Data extracted from a collection:
□ □ □

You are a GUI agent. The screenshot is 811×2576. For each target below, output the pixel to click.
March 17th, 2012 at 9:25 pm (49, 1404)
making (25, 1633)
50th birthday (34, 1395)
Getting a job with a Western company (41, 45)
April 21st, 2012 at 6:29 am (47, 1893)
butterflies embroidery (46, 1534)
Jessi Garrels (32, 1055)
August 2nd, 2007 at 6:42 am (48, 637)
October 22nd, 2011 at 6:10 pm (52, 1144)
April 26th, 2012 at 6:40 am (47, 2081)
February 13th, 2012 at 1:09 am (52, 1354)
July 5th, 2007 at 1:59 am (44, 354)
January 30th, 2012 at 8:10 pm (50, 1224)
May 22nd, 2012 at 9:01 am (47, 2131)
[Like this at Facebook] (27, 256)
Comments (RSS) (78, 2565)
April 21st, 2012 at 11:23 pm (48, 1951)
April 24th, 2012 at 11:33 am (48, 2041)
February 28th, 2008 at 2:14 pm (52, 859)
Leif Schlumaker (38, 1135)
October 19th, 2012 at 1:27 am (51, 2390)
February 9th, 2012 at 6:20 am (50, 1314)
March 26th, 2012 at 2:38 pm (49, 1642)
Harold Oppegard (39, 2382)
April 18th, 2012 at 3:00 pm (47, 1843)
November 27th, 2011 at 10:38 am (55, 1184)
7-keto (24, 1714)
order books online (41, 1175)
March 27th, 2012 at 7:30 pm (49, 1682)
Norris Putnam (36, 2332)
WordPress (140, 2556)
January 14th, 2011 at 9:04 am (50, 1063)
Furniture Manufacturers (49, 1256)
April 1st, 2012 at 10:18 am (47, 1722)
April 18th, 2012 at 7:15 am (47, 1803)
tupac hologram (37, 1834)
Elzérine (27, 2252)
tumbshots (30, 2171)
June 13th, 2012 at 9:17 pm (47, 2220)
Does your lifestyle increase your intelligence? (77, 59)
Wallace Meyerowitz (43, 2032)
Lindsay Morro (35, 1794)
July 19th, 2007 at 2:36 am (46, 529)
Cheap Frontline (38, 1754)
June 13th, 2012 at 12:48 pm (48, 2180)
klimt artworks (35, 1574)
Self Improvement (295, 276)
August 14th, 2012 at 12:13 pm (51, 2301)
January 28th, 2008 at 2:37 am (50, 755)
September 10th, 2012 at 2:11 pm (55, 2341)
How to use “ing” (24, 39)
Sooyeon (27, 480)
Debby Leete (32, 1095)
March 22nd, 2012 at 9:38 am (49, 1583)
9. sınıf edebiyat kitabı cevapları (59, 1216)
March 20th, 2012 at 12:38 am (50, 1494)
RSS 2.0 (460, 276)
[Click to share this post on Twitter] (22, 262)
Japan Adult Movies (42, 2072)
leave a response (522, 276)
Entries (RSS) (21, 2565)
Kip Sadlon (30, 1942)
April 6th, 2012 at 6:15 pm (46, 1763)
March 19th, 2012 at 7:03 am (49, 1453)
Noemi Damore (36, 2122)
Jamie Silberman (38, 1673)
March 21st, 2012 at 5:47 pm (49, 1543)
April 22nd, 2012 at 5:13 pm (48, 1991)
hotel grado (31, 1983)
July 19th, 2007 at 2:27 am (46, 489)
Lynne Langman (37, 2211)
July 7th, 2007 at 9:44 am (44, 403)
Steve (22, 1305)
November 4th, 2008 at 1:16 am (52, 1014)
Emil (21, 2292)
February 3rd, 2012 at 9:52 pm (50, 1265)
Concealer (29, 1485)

□ □ □

=== What to produce ===
Taking the entries above, restate exactly those lines that fall between the line with "[Click to share" and the line with "April 22nd, 2012 at 5:13 pm (48, 1991)", keeping both of those lines too.

=== Output ===
[Click to share this post on Twitter] (22, 262)
Japan Adult Movies (42, 2072)
leave a response (522, 276)
Entries (RSS) (21, 2565)
Kip Sadlon (30, 1942)
April 6th, 2012 at 6:15 pm (46, 1763)
March 19th, 2012 at 7:03 am (49, 1453)
Noemi Damore (36, 2122)
Jamie Silberman (38, 1673)
March 21st, 2012 at 5:47 pm (49, 1543)
April 22nd, 2012 at 5:13 pm (48, 1991)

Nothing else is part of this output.